The buzzing of his phone awakened him some time later—not enough time, Bird thought, and looked at the clock to discover that only twenty-five minutes had passed. It was an email: the preliminary autopsy report on Lizzie Ouellette was complete. He scrolled it quickly on the tiny screen. Mostly, it was a restatement of things he’d either known or guessed already. CAUSE OF DEATH: GUNSHOT WOUND, HEAD.
MANNER OF DEATH: HOMICIDE.
The information he was looking for was toward the end of the report, and he frowned as he read it.
There is a puncture wound on the inner left forearm consistent with injection.

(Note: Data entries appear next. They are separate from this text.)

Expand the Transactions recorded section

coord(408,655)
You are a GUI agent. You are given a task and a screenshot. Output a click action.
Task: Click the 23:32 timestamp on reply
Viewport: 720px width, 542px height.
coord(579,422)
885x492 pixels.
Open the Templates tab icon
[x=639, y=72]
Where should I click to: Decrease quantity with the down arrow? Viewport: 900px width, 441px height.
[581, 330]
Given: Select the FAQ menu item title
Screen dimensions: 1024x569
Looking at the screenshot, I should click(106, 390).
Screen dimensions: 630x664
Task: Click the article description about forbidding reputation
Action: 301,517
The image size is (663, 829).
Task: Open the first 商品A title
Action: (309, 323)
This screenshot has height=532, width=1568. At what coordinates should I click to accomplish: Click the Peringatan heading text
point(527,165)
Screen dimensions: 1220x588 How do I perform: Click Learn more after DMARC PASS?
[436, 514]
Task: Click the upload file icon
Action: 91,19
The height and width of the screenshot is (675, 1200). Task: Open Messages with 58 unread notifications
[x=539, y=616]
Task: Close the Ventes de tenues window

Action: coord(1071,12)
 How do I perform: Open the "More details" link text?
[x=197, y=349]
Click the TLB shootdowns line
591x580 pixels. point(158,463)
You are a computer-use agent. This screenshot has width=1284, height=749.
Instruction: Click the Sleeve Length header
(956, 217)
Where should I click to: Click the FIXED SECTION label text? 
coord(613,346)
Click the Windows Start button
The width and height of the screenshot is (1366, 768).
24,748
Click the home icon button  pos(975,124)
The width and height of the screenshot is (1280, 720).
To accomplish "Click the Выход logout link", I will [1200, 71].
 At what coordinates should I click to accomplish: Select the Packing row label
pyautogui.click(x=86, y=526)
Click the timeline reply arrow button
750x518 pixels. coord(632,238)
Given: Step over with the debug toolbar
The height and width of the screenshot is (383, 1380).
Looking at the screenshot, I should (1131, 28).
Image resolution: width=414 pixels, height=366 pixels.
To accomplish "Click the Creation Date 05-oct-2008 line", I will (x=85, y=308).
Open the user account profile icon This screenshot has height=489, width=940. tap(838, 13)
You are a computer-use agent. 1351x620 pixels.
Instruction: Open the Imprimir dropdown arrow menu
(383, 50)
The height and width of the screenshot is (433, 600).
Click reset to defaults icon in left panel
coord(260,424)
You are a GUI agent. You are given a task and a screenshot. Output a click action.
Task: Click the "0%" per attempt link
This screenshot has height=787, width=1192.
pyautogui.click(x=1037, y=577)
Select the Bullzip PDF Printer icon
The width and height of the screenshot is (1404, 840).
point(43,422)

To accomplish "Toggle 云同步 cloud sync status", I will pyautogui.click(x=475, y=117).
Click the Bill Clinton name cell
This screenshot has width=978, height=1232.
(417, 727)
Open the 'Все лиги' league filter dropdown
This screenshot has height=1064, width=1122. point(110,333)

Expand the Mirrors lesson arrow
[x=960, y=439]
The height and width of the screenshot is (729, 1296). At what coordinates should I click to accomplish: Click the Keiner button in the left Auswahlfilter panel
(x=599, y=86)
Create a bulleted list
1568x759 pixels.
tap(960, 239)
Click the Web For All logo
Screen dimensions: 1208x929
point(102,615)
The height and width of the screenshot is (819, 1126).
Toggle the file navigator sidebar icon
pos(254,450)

Track marks. So Lizzie was using, then. Her and Dwayne both, probably—that was usually how it worked—but it made him unhappy to see it there on paper, made him feel almost disappointed in her. He tried to picture it: Lizzie in the bedroom, a needle in her arm. Dwayne, standing by the bed with a gun. And then, stumbling into the tableau like a human non sequitur, Ethan Richards. Bird groaned, rubbing his eyes. He still needed coffee, but he also didn’t need a coffee to know that once he had one, the story this case seemed to tell would still make no damn sense at all. He opened the car door and gave his thighs a couple thumps to get the blood moving, then walked stiffly into the municipal building. He found the men’s room first, taking a piss next to two men he recognized from the junkyard scene and who studiously avoided looking at or speaking to him as they zipped up and left the room. He followed them a moment later, finding the station quieter than he’d expected. Some of the guys had gone home to change, maybe, or wash off the stink from all those hours wading through the ashes. There was a pot of freshly brewed coffee in the break room, and he filled a cup to the brim. Then he returned to his car and called Brady. His gravelly voice came on the line after three rings.
“Hiya there, Bird.”
“Hey, boss. What were you, sleeping?”
“I’d never do a thing like that,” Brady said. “Just one second.” There was a clatter as the phone was put down, and Bird heard a toilet flush.
“You know there’s a mute button for moments like this,” he said when Brady picked up again.
Brady snorted. “Noted. What’ve you got?”
Bird gave him the rundown: the facts as they stood, his frustrated sense that he was missing something. He waited while the older man read through the forwarded M.E.’s report. He thought again about Lizzie, needle marks on her pale, dead arm, the baffled regret in her former boss’s voice as he said, “She didn’t seem like the type.”
The type, Bird thought. There was something to that, the idea of categories, what kind of woman Lizzie was, what kind of wife, what kind of victim. And then:
“Oh,” Bird said. “That’s it.”
“What’s it?” Brady sounded distracted. “In the report? I don’t see—”
“No, no. I just realized, I’ve still been approaching this like a domestic incident.”
“Well, sure,” Brady said. “Dead wife, missing husband. Makes sense.”
“If it were just the two of them involved, yeah. But if that’s Ethan Richards in the truck, and I’m pretty confident it is, then I’ve been looking at this wrong.”
“I’m not following.”
Bird set his coffee down, thinking hard. “Adrienne Richards said her husband didn’t know about the affair. I’m thinking, what if she was wrong about that? What if Richards knew, and he wanted to do something about it? Maybe this whole thing kicked off because he caught wind his wife was cheating, and came out here to confront Cleaves himself.”
“Huh,” Brady said. “Wasn’t this guy a banker or something? Seems a little in-your-face.”
“As someone recently reminded me, people do crazy shit for love,” Bird said, and Brady chuckled.
“Right. Or for money. There was a photograph of the wife somewhere, right? Nudie pic? Could be a blackmail thing. You go to the husband, say, give us a million bucks or we’ll send this naughty nudie picture of your wife to . . . uh . . .”
“TMZ?” Bird offered.
“Yeah, sure. Whatever. So Richards goes up there alone to handle things, shit gets out of hand.”
Bird nodded, the phone pressed to his ear. “That makes sense. But then . . . you think Lizzie was in on it, too.”
“Don’t sound so disappointed, Bird. No perfect victims, right? But no, not necessarily. Maybe she wandered into it. You saw the part in the M.E.’s report, about the track marks?”